Writing in International Journal of Vehicle Autonomous Systems, Matthew Best of Loughborough University (UK) explored the optimization of a vehicle’s standard brake, acceleration and steering control inputs in the context of avoiding collisions. He devised a computer simulation that allows all those parameters to be optimized concurrently during a safety maneuver and showed how speed reduction and swapping lanes might be carried out by an autonomous vehicle.

The optimal rapid lane-change would inevitably be an aggressive, high “g” maneuver that would destabilize the vehicle, and additional computing power would be needed to act quickly to correct under steer and other issues that arise during and after such a vehicle movement.
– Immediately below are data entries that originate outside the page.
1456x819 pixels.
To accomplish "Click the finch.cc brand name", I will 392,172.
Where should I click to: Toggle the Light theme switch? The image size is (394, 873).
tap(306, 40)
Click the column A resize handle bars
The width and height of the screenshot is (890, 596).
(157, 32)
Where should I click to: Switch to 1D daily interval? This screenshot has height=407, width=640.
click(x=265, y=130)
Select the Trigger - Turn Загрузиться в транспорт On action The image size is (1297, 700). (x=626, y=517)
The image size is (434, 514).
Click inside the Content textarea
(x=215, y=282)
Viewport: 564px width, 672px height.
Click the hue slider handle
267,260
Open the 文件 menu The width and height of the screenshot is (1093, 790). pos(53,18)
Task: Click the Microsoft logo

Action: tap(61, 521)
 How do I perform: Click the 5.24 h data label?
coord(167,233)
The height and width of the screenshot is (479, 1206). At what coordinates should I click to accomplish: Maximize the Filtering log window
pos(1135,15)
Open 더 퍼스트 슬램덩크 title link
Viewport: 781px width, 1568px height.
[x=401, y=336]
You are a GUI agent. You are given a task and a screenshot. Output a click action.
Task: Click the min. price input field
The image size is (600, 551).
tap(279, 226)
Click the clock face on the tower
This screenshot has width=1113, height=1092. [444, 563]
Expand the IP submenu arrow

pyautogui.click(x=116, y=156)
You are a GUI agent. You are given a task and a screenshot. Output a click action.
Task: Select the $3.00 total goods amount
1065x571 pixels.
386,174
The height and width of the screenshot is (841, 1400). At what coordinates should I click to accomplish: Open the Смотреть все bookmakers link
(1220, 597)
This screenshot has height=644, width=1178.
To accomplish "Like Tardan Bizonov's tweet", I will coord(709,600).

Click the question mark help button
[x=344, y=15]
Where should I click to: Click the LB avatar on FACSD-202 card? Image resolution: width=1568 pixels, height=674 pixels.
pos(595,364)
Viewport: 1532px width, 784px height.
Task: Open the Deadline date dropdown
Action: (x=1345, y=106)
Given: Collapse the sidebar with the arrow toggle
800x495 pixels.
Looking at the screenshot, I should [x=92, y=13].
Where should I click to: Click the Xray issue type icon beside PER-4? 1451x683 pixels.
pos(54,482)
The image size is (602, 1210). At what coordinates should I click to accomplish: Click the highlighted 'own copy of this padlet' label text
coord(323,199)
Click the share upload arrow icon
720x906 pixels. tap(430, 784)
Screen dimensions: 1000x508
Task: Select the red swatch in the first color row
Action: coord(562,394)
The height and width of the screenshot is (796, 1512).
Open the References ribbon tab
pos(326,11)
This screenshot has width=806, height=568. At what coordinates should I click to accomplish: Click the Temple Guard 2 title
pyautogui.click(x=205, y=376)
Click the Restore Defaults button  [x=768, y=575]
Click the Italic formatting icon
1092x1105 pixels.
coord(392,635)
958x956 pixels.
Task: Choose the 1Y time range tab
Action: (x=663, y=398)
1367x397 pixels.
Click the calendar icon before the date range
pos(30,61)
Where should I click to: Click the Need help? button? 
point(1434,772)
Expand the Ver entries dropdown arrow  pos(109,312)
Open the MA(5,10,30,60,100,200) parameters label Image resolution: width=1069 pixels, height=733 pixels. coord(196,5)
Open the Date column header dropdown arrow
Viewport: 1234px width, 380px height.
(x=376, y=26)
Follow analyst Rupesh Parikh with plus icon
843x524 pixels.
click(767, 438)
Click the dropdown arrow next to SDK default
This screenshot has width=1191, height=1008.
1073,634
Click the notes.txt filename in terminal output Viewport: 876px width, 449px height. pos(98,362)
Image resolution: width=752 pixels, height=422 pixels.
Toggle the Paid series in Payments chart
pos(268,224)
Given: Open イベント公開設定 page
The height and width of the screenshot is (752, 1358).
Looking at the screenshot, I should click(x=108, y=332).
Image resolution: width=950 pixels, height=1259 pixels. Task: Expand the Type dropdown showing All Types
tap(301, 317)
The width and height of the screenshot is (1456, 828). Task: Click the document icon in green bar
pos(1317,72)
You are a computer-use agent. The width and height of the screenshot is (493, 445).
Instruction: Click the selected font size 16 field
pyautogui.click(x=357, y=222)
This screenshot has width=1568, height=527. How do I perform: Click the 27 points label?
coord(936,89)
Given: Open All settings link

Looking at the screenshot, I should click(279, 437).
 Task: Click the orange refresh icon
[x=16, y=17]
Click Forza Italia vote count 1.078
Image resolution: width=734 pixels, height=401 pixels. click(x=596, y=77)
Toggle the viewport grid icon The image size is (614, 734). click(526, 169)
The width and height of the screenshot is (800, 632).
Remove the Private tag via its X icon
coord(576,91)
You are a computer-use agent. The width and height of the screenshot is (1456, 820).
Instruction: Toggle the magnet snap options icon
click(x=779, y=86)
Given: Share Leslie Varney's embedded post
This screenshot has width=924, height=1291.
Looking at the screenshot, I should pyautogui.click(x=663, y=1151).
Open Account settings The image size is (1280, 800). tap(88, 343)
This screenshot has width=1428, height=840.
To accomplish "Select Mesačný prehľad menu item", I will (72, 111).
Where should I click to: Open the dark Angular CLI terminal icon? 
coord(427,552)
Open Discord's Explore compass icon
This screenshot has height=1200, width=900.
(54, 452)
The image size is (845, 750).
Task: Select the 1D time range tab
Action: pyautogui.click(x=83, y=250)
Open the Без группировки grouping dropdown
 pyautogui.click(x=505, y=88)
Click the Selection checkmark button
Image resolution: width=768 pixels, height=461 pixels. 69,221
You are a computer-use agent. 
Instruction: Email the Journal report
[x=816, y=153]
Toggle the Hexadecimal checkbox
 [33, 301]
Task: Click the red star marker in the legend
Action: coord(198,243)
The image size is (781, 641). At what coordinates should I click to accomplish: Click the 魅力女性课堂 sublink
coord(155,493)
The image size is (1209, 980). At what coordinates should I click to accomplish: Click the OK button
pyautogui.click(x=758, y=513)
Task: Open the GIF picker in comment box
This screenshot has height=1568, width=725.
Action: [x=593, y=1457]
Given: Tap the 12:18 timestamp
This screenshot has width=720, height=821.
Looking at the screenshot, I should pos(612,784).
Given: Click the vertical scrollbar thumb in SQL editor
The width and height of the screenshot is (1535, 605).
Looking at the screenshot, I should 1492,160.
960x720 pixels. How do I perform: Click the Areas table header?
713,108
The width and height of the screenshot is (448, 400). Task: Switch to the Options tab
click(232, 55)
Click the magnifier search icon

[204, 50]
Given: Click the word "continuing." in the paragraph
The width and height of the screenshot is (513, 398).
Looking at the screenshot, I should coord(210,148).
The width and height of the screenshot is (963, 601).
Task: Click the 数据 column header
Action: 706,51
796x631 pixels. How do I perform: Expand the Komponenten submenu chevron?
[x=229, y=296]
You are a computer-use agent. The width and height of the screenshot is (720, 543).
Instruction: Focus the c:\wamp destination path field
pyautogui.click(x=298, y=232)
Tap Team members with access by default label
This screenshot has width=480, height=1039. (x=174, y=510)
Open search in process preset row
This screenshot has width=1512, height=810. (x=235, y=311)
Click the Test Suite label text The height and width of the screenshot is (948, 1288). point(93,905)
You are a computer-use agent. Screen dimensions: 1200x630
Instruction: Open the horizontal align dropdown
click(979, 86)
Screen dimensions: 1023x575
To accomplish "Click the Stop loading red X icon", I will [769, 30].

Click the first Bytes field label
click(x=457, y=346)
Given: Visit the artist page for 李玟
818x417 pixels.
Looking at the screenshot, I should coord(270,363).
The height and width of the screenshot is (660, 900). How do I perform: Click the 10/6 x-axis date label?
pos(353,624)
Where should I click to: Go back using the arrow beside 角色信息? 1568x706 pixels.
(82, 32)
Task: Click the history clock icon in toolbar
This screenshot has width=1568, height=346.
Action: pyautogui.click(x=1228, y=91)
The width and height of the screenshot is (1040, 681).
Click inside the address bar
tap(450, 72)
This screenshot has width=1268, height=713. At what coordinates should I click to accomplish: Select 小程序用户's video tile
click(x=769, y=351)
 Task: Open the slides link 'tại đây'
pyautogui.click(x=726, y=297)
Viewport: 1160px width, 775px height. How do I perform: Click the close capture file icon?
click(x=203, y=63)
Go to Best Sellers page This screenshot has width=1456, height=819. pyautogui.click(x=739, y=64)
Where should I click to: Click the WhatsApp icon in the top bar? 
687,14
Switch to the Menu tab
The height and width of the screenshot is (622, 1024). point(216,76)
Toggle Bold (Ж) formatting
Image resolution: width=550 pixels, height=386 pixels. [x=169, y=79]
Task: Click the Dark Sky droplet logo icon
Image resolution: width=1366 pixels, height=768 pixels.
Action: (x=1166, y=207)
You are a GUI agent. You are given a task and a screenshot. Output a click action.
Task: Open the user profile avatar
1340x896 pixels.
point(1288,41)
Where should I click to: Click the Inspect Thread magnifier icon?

The high-speed lane switch would likely be rarely used in a real-world autonomous drive, but could, in exceptional circumstances, allow driverless or robot vehicles to be safer on roads that which they share with other such vehicles and vehicles with human drivers.

Best points out that simulations at 70 mph (113 km/h)—the UK national speed limit on motorways—reveal that braking alone would not lead to a safe outcome in many situations, so a lane swap would almost certainly be needed, assuming there were an empty lane for a vehicle to move into. A lane-change would in the best circumstances move the vehicle to safety in half the distance as braking at that speed.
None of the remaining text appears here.